In Part 1, we discussed how a recent survey found that almost 90 percent of respondents were highly unlikely to continue to do business with a company that suffers a credit card breach.
But according to Information Age, this souring of patron opinion does not stop at credit card attacks alone — 80 and 76 percent of those surveyed said they would stop frequenting businesses that suffered a telephone number or email attack, respectively.
The message from consumers is clear: there are too many businesses out there to take a risk on ones that are not properly guarded with a stringent enterprise security infrastructure.

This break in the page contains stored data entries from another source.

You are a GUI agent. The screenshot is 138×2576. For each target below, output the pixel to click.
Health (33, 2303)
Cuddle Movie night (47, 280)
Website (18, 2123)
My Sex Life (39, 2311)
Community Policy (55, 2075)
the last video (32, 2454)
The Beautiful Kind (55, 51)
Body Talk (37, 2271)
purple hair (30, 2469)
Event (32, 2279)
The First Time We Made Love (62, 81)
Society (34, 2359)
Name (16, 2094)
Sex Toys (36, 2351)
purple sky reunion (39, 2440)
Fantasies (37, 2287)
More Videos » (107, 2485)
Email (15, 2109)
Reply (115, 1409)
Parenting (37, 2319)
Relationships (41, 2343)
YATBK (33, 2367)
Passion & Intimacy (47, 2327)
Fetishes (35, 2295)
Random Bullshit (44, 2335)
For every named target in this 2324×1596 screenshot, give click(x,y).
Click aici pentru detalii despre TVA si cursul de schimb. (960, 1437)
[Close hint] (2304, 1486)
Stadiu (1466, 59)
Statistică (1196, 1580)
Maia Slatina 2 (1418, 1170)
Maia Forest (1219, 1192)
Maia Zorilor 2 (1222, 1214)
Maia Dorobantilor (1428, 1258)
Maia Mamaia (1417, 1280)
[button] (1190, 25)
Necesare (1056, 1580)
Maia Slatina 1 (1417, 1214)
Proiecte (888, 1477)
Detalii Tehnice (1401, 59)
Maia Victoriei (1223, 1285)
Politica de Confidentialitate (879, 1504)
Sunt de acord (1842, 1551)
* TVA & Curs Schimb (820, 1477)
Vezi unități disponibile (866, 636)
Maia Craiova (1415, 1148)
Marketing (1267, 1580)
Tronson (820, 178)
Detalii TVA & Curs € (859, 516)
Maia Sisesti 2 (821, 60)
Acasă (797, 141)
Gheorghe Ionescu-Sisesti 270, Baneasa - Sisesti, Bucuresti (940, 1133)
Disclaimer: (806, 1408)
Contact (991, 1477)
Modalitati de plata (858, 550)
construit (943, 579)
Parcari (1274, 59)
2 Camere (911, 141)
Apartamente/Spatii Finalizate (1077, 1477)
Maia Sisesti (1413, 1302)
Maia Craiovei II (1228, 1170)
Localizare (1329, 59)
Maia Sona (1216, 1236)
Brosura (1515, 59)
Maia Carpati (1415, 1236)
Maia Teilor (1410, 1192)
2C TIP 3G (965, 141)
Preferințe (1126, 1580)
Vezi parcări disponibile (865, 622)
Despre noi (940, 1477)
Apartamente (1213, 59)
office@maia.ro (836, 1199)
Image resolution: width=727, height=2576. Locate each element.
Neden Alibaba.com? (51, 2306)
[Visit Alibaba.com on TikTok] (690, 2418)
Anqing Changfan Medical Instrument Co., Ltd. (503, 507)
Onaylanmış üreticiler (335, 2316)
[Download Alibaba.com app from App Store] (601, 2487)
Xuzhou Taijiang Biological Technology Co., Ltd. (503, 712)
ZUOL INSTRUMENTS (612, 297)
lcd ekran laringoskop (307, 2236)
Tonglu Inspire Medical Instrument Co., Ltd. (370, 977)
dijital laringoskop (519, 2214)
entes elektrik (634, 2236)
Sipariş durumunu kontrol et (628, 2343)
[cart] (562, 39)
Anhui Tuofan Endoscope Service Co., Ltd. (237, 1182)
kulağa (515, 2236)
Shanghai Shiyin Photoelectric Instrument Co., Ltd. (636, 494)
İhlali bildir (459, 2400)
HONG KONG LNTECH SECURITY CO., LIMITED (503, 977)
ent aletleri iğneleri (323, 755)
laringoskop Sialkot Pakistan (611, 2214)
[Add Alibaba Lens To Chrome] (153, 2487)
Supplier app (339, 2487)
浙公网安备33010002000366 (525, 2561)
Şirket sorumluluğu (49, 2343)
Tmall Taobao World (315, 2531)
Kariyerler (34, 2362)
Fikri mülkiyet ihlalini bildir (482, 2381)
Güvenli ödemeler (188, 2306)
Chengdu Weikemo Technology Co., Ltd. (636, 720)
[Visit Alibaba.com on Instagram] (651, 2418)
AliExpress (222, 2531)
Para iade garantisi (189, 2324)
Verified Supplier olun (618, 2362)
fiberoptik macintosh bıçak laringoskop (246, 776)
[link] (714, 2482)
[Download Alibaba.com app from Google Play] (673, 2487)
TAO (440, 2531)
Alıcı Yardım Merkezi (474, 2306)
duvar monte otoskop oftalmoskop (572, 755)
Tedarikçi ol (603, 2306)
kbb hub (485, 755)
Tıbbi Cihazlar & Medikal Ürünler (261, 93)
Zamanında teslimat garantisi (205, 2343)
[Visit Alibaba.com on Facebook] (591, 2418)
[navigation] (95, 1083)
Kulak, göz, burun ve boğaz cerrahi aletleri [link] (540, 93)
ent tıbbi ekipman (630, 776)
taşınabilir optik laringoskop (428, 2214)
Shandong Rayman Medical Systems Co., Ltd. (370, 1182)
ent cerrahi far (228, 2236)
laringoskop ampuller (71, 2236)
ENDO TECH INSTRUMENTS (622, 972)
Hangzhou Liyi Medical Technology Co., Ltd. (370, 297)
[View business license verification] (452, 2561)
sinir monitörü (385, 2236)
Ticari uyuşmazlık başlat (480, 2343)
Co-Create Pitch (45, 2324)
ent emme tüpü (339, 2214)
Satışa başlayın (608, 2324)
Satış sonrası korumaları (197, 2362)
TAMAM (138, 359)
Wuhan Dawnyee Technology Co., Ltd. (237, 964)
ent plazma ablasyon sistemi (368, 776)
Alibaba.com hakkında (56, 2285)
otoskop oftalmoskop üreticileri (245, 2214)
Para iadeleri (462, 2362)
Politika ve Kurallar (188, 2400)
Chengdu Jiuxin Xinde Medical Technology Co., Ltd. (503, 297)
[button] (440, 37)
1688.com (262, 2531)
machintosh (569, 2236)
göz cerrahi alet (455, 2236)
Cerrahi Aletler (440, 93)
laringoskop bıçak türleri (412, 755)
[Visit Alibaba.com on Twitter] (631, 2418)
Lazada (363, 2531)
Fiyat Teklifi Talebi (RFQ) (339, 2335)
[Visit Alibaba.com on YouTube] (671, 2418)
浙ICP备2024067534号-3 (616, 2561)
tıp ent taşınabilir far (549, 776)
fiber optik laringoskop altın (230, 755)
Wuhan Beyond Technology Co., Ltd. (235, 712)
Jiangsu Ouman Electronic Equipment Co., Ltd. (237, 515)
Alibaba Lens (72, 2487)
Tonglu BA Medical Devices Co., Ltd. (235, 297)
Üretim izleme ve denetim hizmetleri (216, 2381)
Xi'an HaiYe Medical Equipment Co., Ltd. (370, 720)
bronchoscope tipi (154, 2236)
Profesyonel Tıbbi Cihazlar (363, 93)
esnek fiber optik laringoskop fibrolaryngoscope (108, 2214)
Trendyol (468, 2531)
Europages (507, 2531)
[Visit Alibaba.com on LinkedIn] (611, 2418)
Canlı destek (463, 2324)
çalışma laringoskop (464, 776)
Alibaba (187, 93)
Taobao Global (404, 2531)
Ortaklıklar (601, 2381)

Several of the companies breached in 2013 learned this lesson the hard way when they suffered a decline in patronage after news of their breach surfaced.
1. Neiman Marcus: Typically known for its chic displays and metropolitan appeal, Neiman Marcus earned a different kind of public attention when it was hit by a data breach during the 2013 holiday season. The attack resulted in the theft of more than 1 million credit card numbers, according to The Online Privacy Blog.
But that is not where the problems ended for the retailer. In reporting store revenue for 2013’s fourth quarter — the period of time when the breach occurred — the company admitted it suffered losses in the millions of dollars, according to The Dallas Morning News. These declines can be directly tied to the attack and its fallout.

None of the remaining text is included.